» **Written exercise**
Output every item below verbatim, line for line, with the pictures omitted.

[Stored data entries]
'''
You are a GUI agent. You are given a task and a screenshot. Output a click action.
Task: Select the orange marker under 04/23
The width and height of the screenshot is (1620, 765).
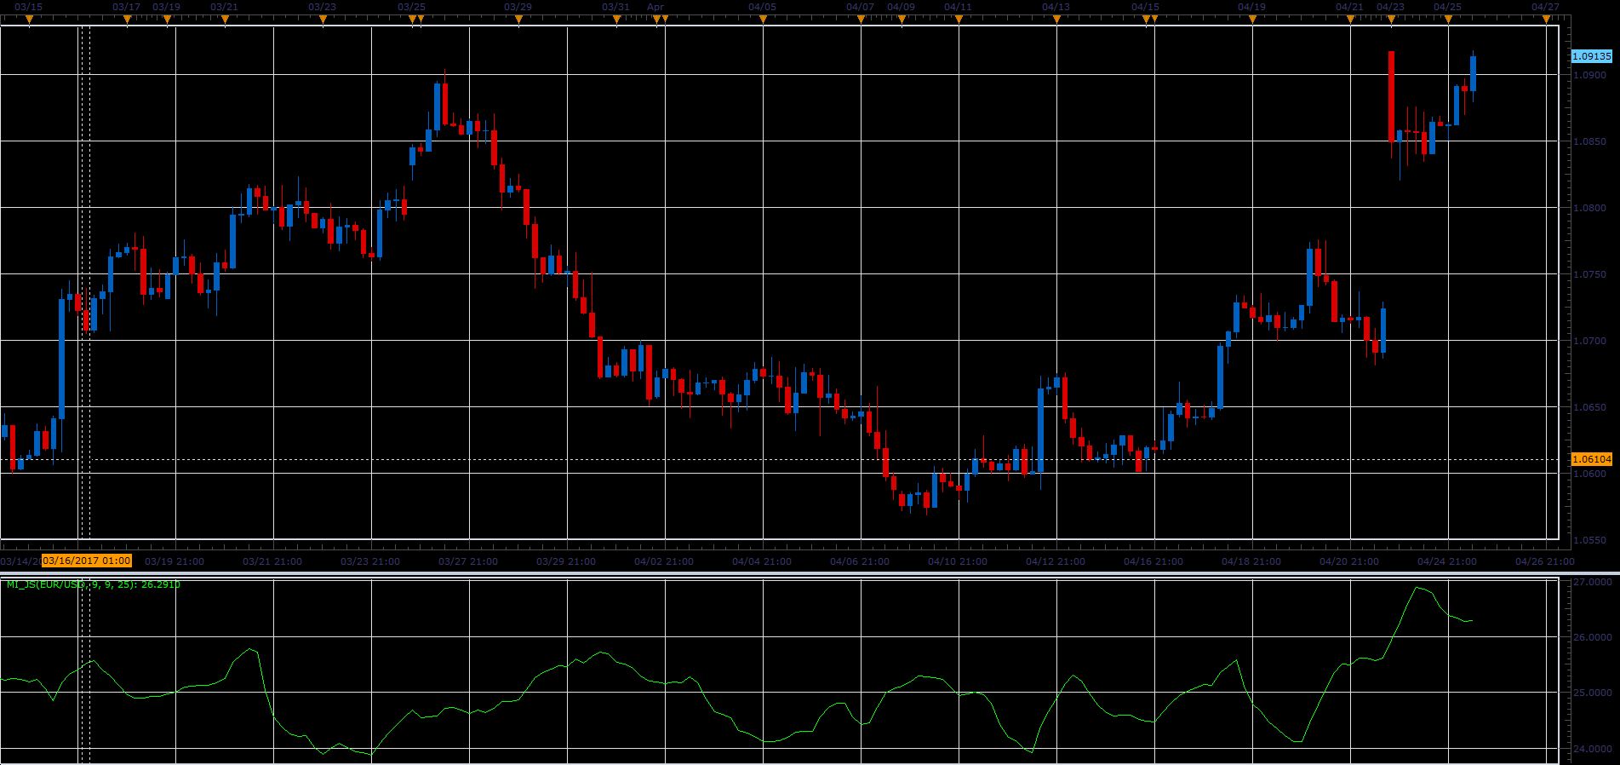[x=1391, y=20]
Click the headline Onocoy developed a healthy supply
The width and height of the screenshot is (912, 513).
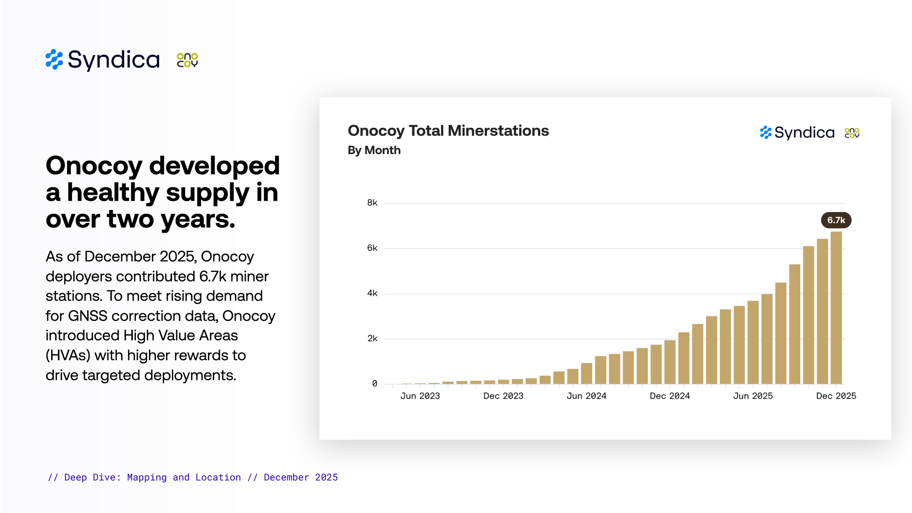coord(162,192)
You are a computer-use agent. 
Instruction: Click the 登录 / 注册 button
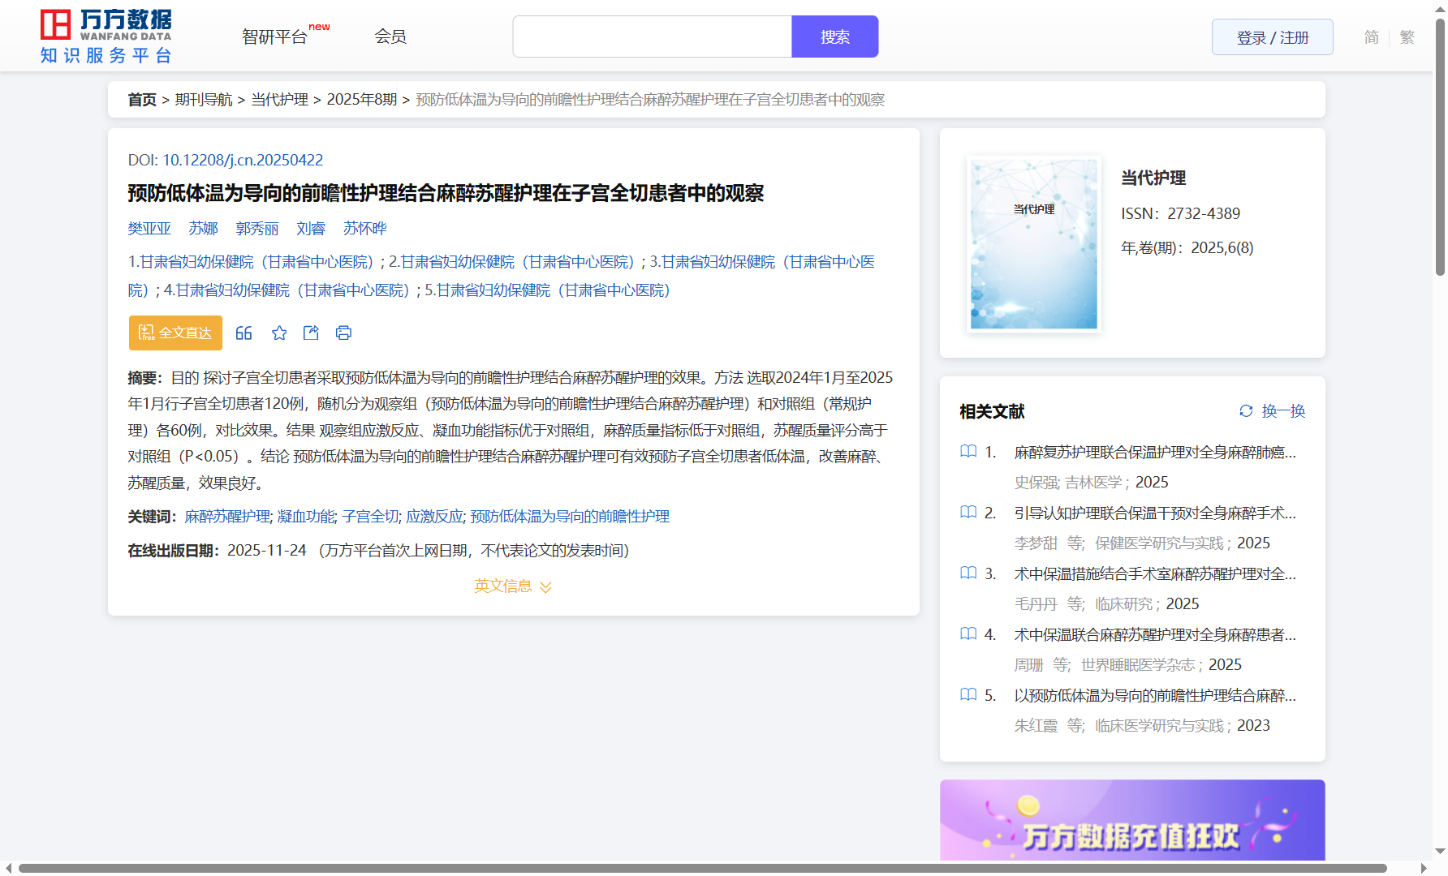pyautogui.click(x=1272, y=37)

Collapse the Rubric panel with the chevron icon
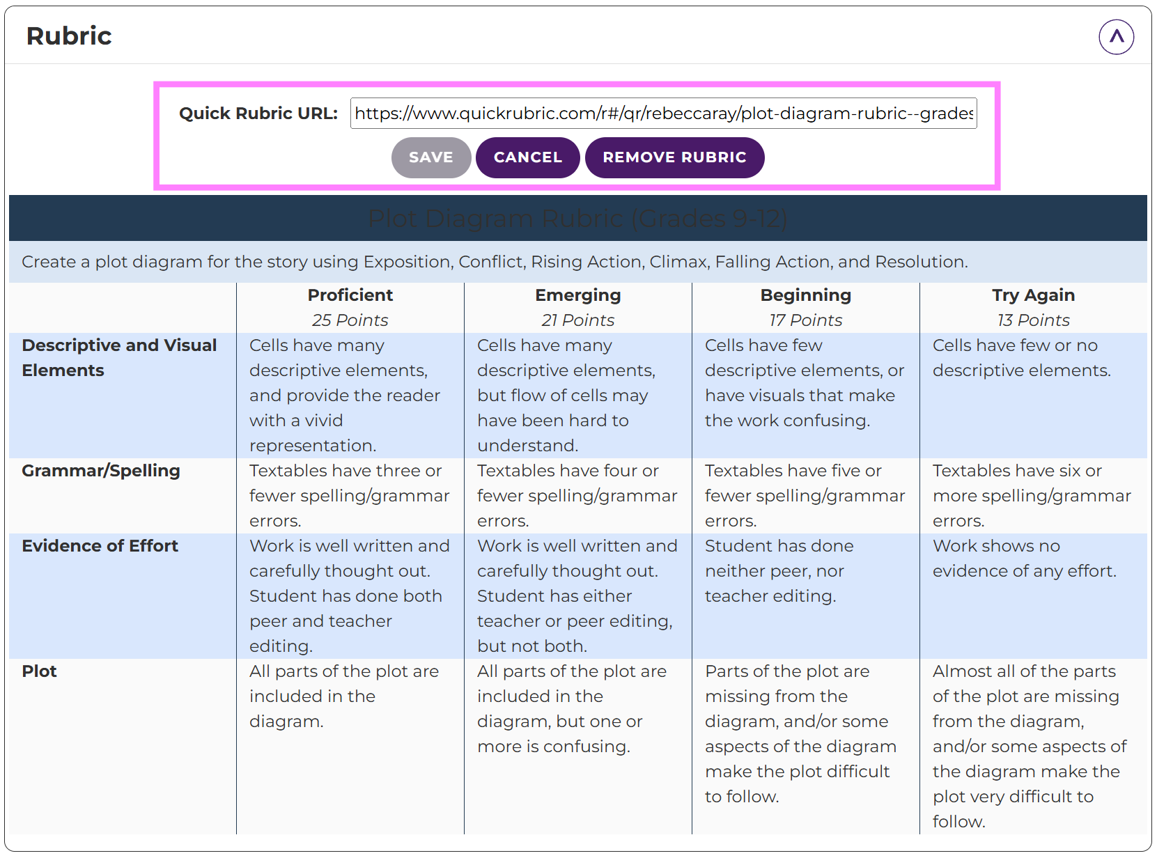click(1116, 37)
'''
» **Reply to the exercise**
You are a GUI agent. You are given a task and a screenshot. Output a click action.
Task: Select the orange marker under 04/23
The width and height of the screenshot is (1620, 765).
[x=1391, y=20]
Click the headline Onocoy developed a healthy supply
The width and height of the screenshot is (912, 513).
coord(162,192)
You are a computer-use agent. 
Instruction: Click the 登录 / 注册 button
pyautogui.click(x=1272, y=37)

Collapse the Rubric panel with the chevron icon
click(1116, 37)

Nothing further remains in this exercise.